Data shown:
_ _ _ _ _

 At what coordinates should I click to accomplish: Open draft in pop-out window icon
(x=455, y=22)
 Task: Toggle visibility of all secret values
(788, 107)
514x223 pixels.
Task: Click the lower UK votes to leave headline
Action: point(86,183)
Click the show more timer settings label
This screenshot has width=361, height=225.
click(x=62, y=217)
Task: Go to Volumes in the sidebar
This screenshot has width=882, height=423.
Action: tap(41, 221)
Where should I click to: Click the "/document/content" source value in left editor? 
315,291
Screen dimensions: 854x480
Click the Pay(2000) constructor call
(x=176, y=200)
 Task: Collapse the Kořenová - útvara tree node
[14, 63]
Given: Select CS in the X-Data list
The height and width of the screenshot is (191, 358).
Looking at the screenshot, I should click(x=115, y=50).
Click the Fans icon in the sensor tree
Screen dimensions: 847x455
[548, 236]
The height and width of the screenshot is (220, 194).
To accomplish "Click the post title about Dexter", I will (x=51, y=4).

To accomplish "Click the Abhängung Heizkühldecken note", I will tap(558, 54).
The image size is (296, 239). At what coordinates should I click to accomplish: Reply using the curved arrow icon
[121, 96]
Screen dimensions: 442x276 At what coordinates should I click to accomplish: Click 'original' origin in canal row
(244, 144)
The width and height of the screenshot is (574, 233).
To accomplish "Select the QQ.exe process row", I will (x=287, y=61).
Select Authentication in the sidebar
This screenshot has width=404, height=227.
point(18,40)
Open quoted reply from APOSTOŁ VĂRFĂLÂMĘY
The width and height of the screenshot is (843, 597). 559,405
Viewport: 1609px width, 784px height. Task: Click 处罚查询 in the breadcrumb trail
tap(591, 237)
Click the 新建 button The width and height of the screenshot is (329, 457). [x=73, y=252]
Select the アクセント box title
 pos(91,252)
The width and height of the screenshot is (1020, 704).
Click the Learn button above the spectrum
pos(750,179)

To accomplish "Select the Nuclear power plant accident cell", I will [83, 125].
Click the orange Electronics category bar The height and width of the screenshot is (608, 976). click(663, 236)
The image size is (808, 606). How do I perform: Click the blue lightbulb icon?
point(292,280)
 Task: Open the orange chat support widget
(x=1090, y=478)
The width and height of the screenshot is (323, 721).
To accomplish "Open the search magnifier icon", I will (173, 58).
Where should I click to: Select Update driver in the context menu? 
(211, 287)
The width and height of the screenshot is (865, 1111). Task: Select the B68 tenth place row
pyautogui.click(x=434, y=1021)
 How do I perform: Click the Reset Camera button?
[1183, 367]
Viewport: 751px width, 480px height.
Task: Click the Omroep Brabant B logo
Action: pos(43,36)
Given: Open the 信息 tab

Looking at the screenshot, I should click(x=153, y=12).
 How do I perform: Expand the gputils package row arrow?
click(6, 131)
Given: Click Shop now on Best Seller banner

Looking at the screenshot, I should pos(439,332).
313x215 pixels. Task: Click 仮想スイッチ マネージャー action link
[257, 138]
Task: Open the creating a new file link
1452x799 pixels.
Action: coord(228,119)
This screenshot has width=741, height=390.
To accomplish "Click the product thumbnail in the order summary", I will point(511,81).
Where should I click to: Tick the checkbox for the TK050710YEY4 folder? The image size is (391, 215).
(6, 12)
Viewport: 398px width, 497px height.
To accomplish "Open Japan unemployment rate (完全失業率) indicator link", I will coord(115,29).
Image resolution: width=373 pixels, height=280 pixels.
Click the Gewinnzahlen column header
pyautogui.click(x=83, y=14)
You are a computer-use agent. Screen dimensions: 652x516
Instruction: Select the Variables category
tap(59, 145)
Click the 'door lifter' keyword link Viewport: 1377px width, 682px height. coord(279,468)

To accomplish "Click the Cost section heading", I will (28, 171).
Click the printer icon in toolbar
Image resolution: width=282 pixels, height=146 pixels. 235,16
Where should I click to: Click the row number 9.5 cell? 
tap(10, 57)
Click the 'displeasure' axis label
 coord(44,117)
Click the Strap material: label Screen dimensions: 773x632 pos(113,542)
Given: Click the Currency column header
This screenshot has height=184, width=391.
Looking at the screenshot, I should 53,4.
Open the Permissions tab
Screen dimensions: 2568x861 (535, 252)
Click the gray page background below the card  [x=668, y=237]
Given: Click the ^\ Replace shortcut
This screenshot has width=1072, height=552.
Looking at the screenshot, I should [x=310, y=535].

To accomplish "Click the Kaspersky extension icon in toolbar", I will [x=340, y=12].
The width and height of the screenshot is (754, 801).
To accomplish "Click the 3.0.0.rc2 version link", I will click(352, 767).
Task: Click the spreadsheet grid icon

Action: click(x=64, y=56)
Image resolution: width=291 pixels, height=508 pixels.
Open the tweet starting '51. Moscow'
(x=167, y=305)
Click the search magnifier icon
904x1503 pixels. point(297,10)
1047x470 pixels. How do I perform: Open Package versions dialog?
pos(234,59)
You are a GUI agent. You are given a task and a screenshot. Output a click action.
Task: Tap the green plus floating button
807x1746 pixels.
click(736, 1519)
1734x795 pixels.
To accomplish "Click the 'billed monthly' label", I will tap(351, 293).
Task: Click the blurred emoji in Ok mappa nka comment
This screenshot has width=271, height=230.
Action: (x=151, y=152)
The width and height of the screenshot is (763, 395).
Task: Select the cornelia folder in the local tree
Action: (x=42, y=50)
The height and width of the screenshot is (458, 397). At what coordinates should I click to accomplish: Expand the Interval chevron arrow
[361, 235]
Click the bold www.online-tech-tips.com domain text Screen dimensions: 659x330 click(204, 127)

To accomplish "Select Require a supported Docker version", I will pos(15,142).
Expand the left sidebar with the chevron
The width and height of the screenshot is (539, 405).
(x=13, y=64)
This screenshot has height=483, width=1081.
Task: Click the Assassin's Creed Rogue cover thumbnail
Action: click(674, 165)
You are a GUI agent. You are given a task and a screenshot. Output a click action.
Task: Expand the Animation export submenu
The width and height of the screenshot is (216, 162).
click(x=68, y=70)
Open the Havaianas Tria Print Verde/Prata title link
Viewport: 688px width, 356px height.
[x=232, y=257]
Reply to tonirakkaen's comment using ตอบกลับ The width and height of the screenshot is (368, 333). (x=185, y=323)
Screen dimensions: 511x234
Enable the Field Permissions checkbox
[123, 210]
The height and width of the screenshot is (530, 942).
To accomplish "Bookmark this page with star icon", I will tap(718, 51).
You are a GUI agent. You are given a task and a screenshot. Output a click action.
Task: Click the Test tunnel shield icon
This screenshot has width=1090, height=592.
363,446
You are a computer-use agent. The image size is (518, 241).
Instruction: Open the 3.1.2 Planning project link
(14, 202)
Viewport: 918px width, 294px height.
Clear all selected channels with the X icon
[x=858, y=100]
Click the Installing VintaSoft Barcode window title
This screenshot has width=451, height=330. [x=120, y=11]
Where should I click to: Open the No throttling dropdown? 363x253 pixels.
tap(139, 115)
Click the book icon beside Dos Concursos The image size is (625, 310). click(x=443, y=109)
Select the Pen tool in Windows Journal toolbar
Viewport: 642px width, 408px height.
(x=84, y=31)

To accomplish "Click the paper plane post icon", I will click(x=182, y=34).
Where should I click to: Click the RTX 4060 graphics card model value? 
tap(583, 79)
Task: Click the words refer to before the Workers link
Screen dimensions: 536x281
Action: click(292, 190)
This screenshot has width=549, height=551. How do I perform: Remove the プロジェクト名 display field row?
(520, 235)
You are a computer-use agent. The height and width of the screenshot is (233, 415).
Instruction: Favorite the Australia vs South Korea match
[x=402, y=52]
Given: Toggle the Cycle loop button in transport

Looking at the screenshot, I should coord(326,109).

_ _ _ _ _

Instructions to follow:
Supply only the count of lines above holding "computer".

Worked solution:
3